3D Magnetic Field Reconstruction and Mapping with Physics-Informed Neural Networks
It provides a high-precision, physically consistent method for magnetic field mapping in inaccessible regions, addressing a key limitation of traditional spherical harmonic expansion for physics experiments.
This study proposes a Physics-Informed Neural Network (PINN) framework for 3D magnetic field reconstruction that integrates Maxwell's equations into the loss function, achieving a tenfold improvement in accuracy over existing PINN benchmarks (10^{-4} on simulated data) and sub-percent relative accuracy (10^{-3}) in experimental validation.

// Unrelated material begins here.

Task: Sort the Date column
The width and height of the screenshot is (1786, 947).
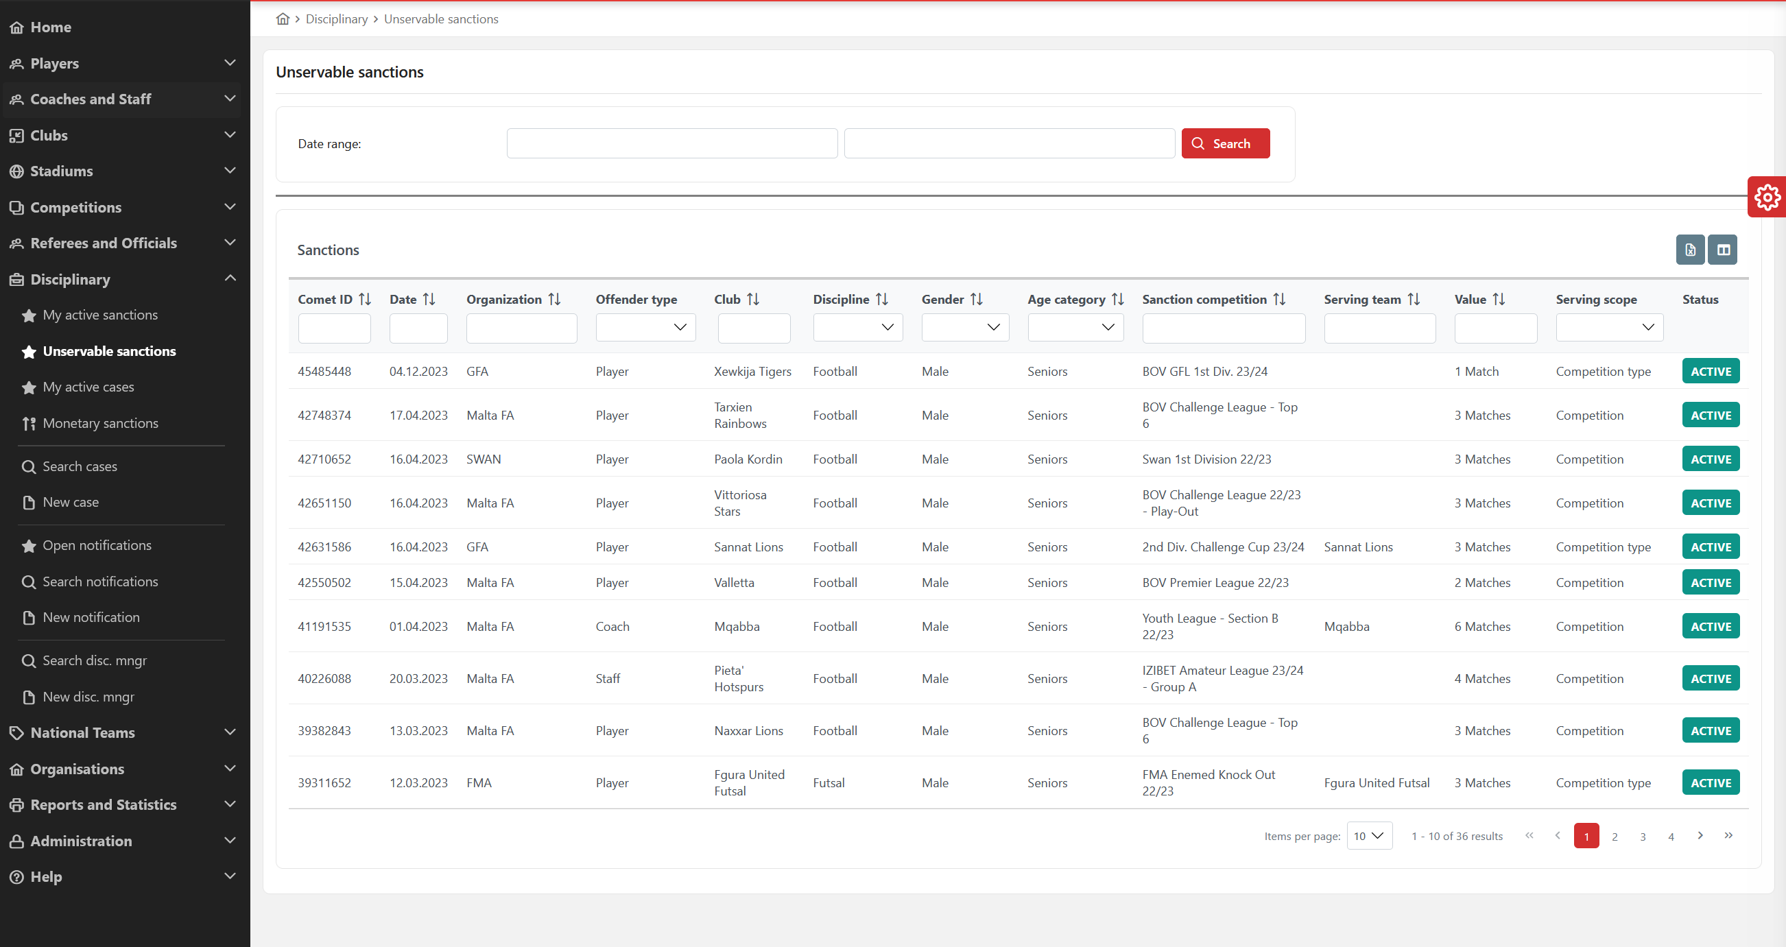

Accurate reconstruction of magnetic fields in inaccessible regions is vital for many high-precision experiments in physics. Traditional methods, such as spherical harmonic expansion, often suffer from truncation errors that limit their precision. This study proposes an advanced Physics-Informed Neural Network (PINN) framework for high-precision 3D magnetic field mapping. Unlike conventional data-driven models, the proposed PINN integrates Maxwell's equations directly into the loss function, enforcing divergence-free and curl-free conditions across the entire domain. A key innovation is the inclusion of explicit physics-residual losses at measurement locations, ensuring rigorous physical consistency beyond random collocation sampling. Validation using simulated data achieves a reconstruction accuracy of $10^{-4}$, a tenfold improvement over existing PINN benchmarks. Furthermore, experimental validation using a custom coil assembly demonstrates robust reconstruction with sub-percent relative accuracy, reaching the $10^{-3}$ level under ambient conditions. This AI-driven methodology provides a robust, high-precision solution for field monitoring and measurement in complex experimental environments where direct sensor placement is restricted.